Les gens suffoquent à l’intérieur du siège. Le siège, qui est certes un bel hôtel de ville, est trop exigu, nous sommes à l’étroit. Nous recevons actuellement une moyenne de 1100 citoyens par jour. Tous les registres d’état civil sont informatisés. Nous avons 16 000 actes de naissance. Il y a deux cliniques (publique et privée) qui nous envoient les livrets. Nous avons une moyenne de 5000 naissances. On a pu construire deux bâtiments, l’un sur la RN36 et l’autre à la rue Mustapaha Khalef pour désengorger un peu le siège. Dans le bâtiment situé en face de la faculté de droit, nous disposons d’une annexe, du service de l’urbanisme et de celui des moyens généraux.
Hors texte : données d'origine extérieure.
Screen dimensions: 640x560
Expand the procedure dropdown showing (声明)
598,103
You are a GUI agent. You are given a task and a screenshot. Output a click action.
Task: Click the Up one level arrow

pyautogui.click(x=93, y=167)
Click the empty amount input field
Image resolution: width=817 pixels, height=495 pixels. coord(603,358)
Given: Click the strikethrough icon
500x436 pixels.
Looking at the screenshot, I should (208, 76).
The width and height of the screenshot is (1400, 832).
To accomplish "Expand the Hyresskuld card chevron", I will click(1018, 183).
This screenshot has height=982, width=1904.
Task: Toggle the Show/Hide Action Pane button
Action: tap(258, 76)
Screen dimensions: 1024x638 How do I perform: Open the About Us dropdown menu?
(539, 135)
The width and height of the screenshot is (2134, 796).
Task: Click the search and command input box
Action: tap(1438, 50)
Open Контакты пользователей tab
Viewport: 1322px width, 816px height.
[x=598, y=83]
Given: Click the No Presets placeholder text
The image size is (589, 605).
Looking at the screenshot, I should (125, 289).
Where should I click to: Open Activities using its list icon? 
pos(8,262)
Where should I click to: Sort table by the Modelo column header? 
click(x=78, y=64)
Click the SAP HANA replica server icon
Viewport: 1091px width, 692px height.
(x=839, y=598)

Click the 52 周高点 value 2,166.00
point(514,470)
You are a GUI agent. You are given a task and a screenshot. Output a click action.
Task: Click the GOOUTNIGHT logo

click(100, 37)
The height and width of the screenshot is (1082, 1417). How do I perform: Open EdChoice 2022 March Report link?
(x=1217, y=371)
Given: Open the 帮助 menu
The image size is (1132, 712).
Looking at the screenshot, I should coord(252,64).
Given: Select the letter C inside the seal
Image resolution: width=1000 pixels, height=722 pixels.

Dans celui de Mustapha Khalef, il y a les directions des affaires sociales et des finances, etc. Il nous reste à prendre en charge le volet état civil. Nous pensons à délocaliser ce service et ne garder dans le siège que l’exécutif et le secrétaire général.

 

- L’autre problème qui se pose est celui des embouteillages…
 

J’ai posé ce problème dans mille et une réunions de la wilaya et de la wilaya déléguée (Bouzaréah). Tout le flux rentrant d’Alger passe par la placette. Il faut, pour régler ce problème, d’autres sorties, mais cela s’avère impossible vu la forte urbanisation de la ville. Si la décision me revenait, j’aurais proposé deux solutions. La première est la réalisation d’une trémie à la place Kennedy. L’étude serait en cours au niveau des travaux publics. La deuxième solution est de renforcer le transport urbain et suburbain dans cette partie de la ville. Dernièrement, j’ai même entendu parler d’un parking sur la place. Je dois signaler que les bus qui encombrent l’entrée du centre-ville devront sortir. Le terminus, situé non loin du centre, sera délocalisé à la faveur de la réalisation d’une station au rez-de-chaussée du parking de 800 places en construction en face de la faculté de médecine (Chateauneuf). La direction des transports est à pied d’œuvre pour réaliser le projet qui avance bien. Mais je suis toutefois sceptique, le problème sera juste «déplacé» vers cette partie de la ville qui connaîtra, à son tour, sûrement des bouchons, puisque les bus des étudiants, des transporteurs convergeront au même endroit, déjà trop exigu.